Et à condition de ne pas être dans le savoir comme l’esprit impur qui habite l’homme tourmenté. Nous ne savons rien, ou pas grand-chose. Et nous ne sommes pas invités à savoir des choses sur Dieu mais à croire en lui. Et à entendre que non il ne vient pas pour nous perdre, c’est le propre du mal de venir mettre le doute en nous et sur la présence de Dieu à nos côtés. Oui, Jésus est le saint de Dieu, Dieu lui-même dont la sainteté c’est l’amour sauveur qu’il est et qu’il veut nous offrir. Donc Jésus, oui, est bien le Saint de Dieu, puissions-nous le croire, il est celui qui vient non pas pour nous perdre, c’est-à-dire nous détourner du réel de la vie, non, il vient pour nous sauver, nous libérer de ce qui en nous nous possède et nous empêche de vivre.

Quelles formes ça prendra, et quand ça adviendra, j’ai envie de dire que ça n’est pas la question. Puissions-nous juste le croire, puissions-nous restez en mode « stupeur », ne jamais nous contenter de vérité toutes faites de ce que nous saurions sur Dieu ou ce que nous ne comprendrions pas, non, mais demander la grâce de nous laisser surprendre par sa Parole et sa Présence dans nos vies.

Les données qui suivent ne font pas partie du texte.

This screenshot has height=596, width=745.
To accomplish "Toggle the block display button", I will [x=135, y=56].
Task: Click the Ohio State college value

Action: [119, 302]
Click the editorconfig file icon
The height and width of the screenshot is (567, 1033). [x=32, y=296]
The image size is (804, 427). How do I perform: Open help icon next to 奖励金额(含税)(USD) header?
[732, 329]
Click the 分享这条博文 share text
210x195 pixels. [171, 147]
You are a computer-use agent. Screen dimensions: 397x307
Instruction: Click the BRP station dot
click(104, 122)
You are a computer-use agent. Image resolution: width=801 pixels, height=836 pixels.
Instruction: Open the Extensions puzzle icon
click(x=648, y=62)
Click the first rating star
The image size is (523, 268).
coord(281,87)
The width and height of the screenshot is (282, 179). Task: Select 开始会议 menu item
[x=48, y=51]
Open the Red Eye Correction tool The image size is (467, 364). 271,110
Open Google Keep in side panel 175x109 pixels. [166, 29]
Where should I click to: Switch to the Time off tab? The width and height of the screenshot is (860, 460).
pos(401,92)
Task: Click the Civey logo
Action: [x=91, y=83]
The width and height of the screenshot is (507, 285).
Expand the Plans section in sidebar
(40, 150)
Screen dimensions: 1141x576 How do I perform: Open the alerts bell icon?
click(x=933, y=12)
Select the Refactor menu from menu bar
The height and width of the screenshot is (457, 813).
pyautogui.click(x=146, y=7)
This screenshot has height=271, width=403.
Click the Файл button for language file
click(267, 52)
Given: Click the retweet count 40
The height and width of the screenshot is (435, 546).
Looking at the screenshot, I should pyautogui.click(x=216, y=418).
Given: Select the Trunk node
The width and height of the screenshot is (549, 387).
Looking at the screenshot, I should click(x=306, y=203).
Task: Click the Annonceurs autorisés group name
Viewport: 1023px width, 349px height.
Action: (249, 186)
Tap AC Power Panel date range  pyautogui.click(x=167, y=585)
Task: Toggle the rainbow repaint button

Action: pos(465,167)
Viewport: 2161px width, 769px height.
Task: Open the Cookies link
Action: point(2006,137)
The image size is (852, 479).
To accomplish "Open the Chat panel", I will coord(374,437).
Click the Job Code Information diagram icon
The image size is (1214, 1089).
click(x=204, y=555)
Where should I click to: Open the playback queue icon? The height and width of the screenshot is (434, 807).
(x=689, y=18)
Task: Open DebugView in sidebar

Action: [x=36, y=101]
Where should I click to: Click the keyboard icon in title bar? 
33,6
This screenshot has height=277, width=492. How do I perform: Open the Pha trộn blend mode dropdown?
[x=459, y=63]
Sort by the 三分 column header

C’est vraiment ce que je nous souhaite pour notre chemin de chaque jour, jour après jour, dans le réel de ce que nous avons à traverser, y compris jusque dans nos épreuves. Et que là – dans ce réel-là – nous puissions croire vraiment, et nous y aider, que Jésus est présent, qu’il se tient au milieu de nous comme il l’a promis, et qu’avec lui nous allons faire l’expérience d’un salut, d’une libération, faire l’expérience que la vie est plus forte que le mal, et que le mal, avec Dieu, n’a pas prise sur nous, qu’il n’a pas le dernier mot, non…

Figurez-vous que c’est cela que nous célébrons à chaque eucharistie – vous le savez mais l’enjeu c’est d’y croire vraiment. Et c’est cela que Dieu veut nous révéler très concrètement par sa Parole…

Je m’arrête là-dessus. Prenons quelques instants de silence pour laisser tout cela prendre place en nous, et pour recueillir ce que ça vient bouleverser ou réveiller en nous. Et tout simplement nous le déposons auprès du Seigneur pour que là il vienne nous rejoindre dans cette eucharistie, que là il vienne se révéler à nous aujourd’hui. Amen.